# BASS Experiment
***TODO: Make this functional!***

## Import Libs
For this project, we don't need anything too fancy. Just the math, numpy, and pandas libraries.

In [475]:
import pandas as pd
import numpy as np
import math

## Get Data
### Display a maximum of 50 columns
The dataset has 50 columns. Pandas hides columns when there are too many.

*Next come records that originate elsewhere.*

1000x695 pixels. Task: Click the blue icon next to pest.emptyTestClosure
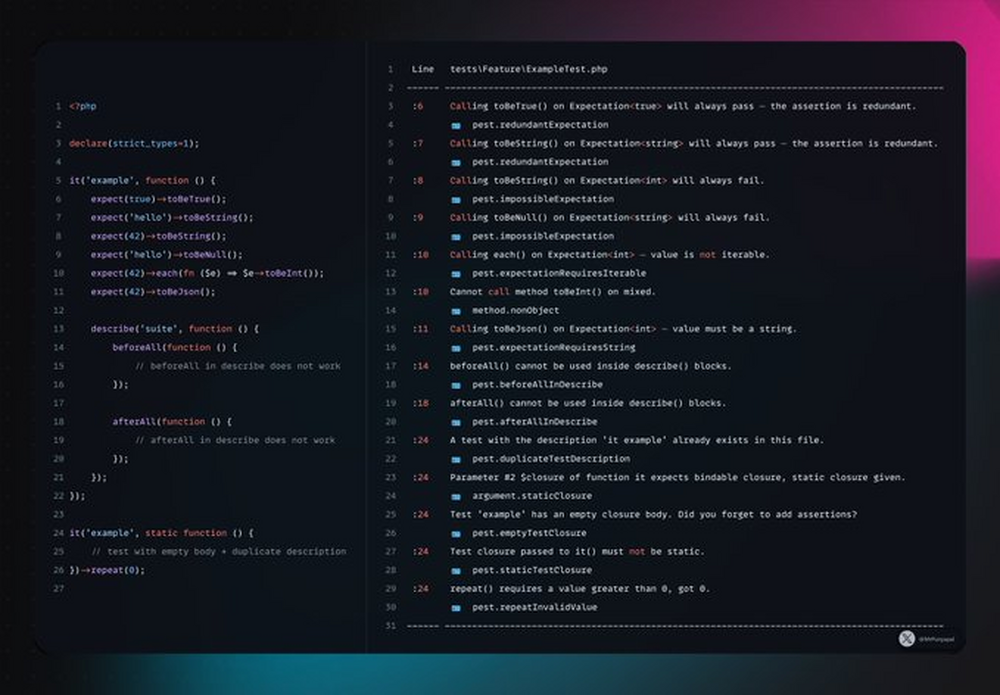pos(456,533)
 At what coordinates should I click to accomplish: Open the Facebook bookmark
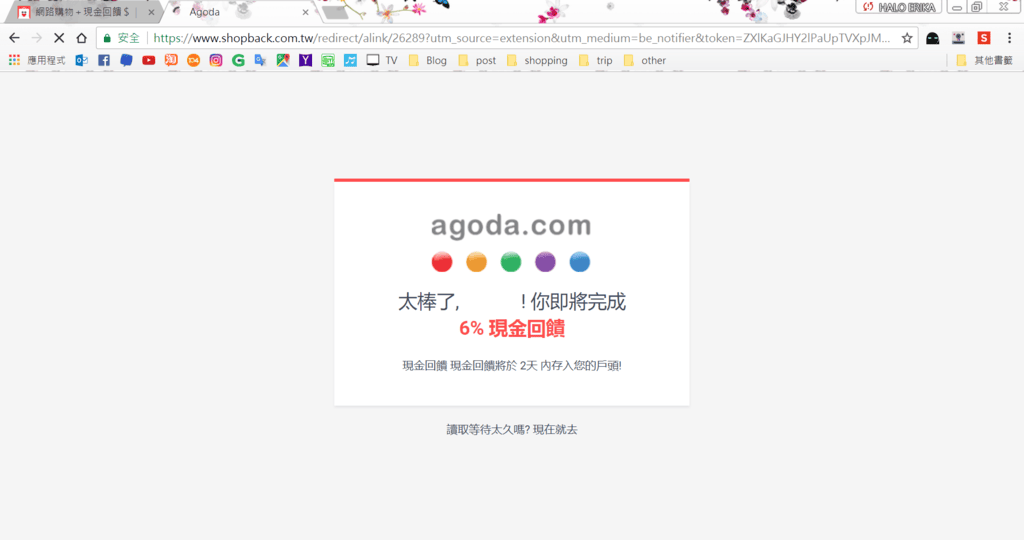click(104, 60)
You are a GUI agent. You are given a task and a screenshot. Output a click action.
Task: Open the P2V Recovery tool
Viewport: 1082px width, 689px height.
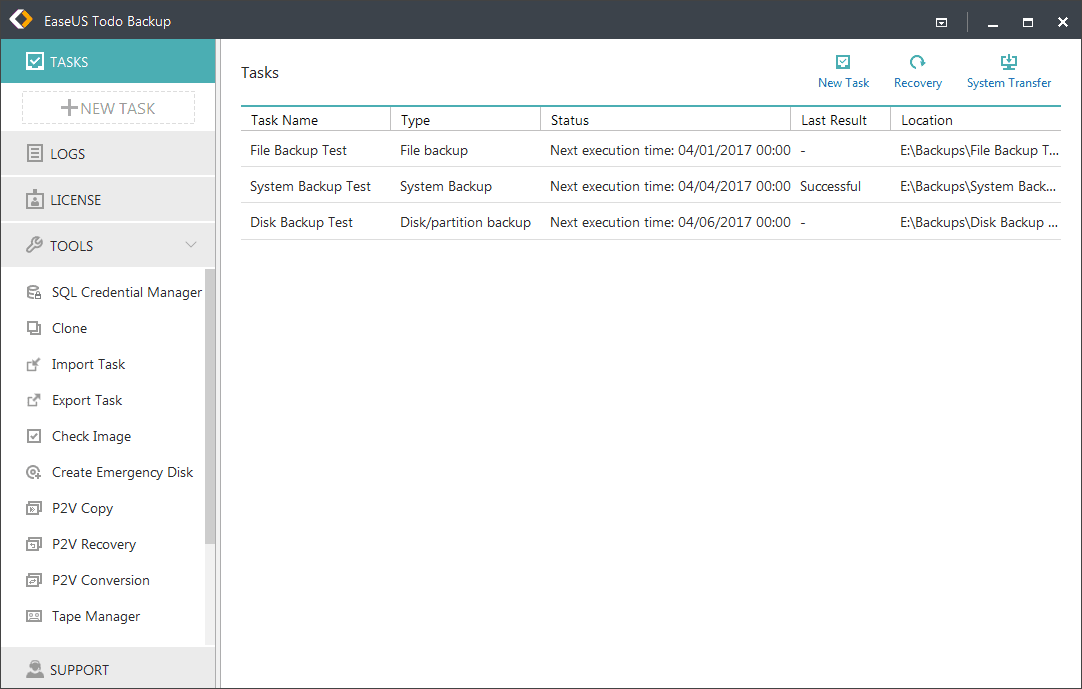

To view them all, we need to set the maximum viewable columns of Pandas to 50.

In [476]:
pd.options.display.max_columns = 50

### Import data from BASS csv file
Data copied from: [https://bass.bnshosting.net/api/scanresults?_format=csv](https://bass.bnshosting.net/api/scanresults?_format=csv)

In [477]:
data = pd.read_csv('./scan_results.csv')

  interactivity=interactivity, compiler=compiler, result=result)


## Clean data

### Get only the columns needed
Ignore the columns we don't need. We only need these columns to clean our data and to find the best connection.

In [478]:
needed_data = data.ix[:, ('BANDWIDTH', 'OPERATOR', 'CONNECTIVITY_extraInfo', 'LOCATION_mLatitude', 'LOCATION_mLongitude', 'CONNECTIVITY_typeName')]

### Remove WIFI-connected data
We focus on the data from mobile sources rather than from the ones from WiFI.

In [479]:
needed_data = needed_data[needed_data['CONNECTIVITY_typeName'] == 'MOBILE']

### Transform  `CONNECTIVITY_extraInfo` and `OPERATOR` values

#### Create table for simplifying values

In [480]:
operator_values = [("smart", "smart"), ("globe", "globe"), ("talk", "tnt"), ("TNT", "tnt"), ("tm", "tm"), ("sun", "sun")]
extrainfo_values = [("internet.globe.com.ph", "globe")]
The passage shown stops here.